* [Problem to work on] Starting at the line that contains "Where should I click to: Jump" and continuing through the end of the data, rewrite those lines with "Toggle off" replaced by "Turn off" and everything else unchanged. Leave the pictures out of your answer.

* [Entries shown]
──────

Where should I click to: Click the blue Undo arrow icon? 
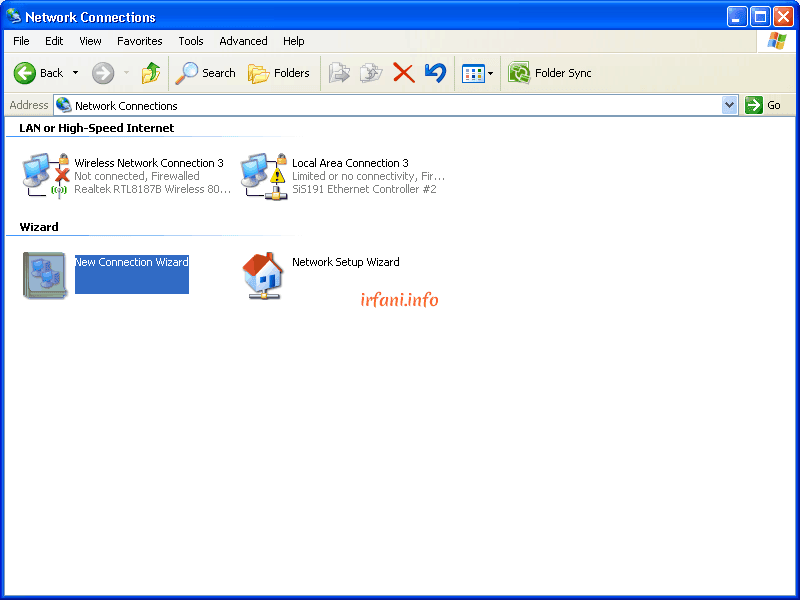(x=435, y=73)
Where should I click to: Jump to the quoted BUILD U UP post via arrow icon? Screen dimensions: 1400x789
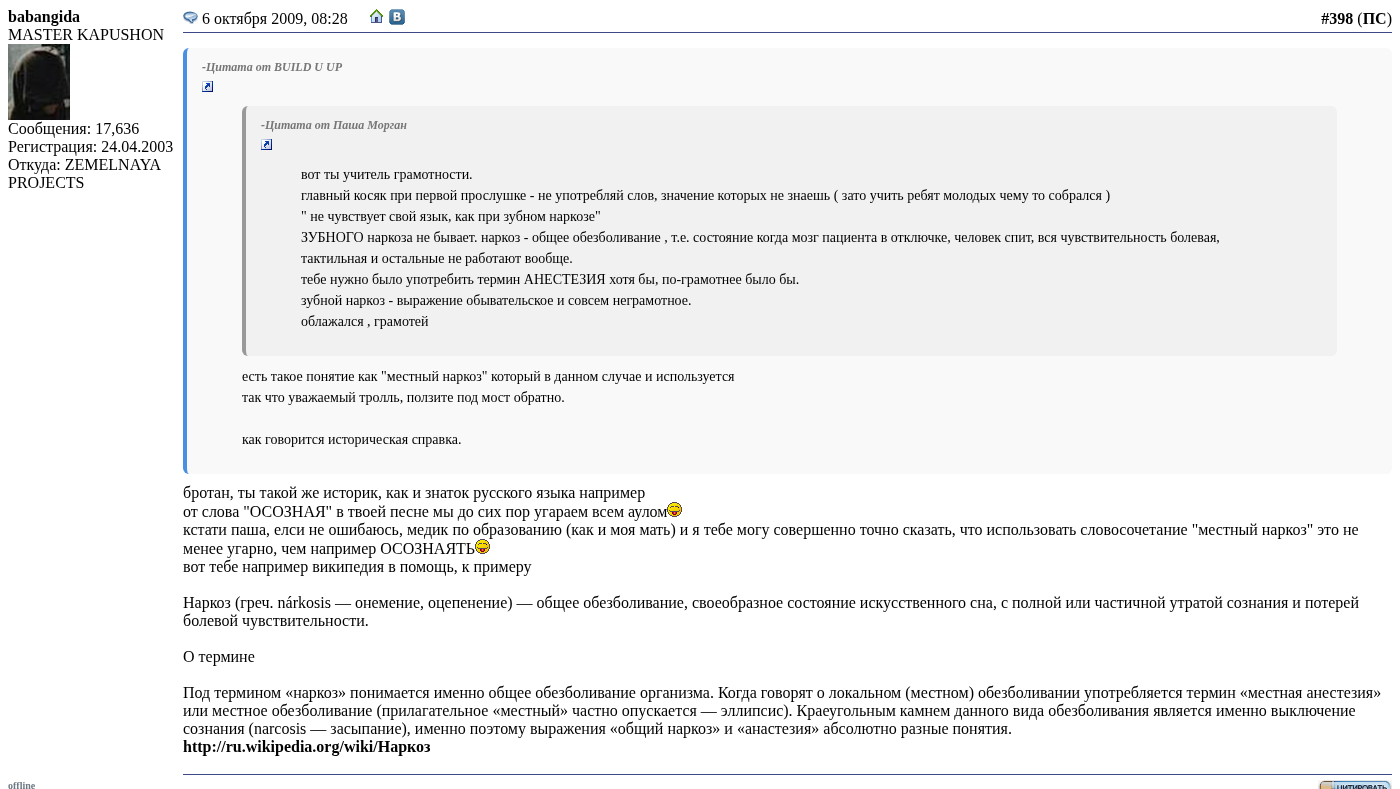(208, 87)
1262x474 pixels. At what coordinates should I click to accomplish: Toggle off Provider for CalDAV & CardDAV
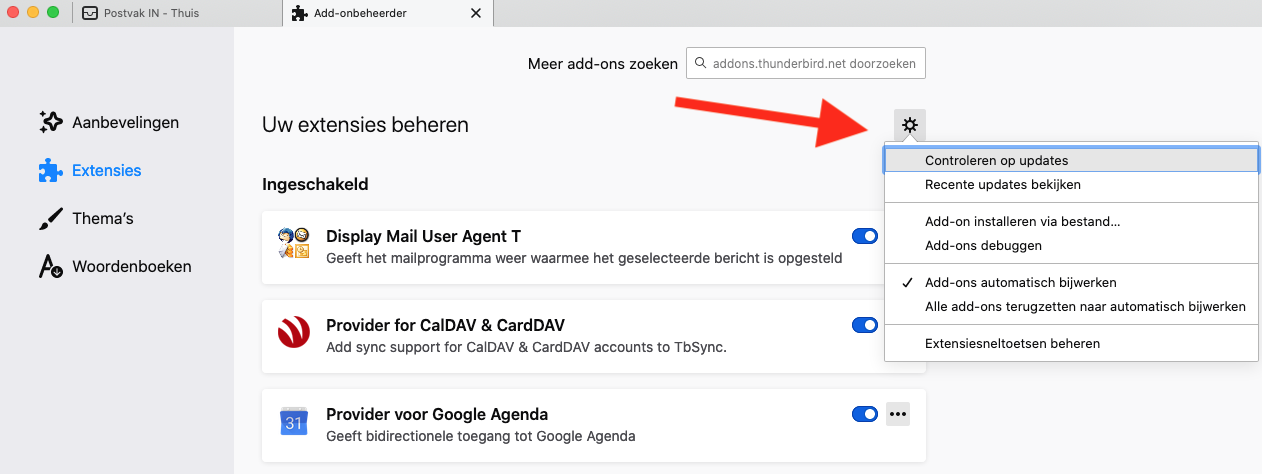864,325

──────

* [Solution to the problem]
Where should I click to: Jump to the quoted BUILD U UP post via arrow icon? Screen dimensions: 1400x789
(208, 87)
1262x474 pixels. At what coordinates should I click to accomplish: Turn off Provider for CalDAV & CardDAV
864,325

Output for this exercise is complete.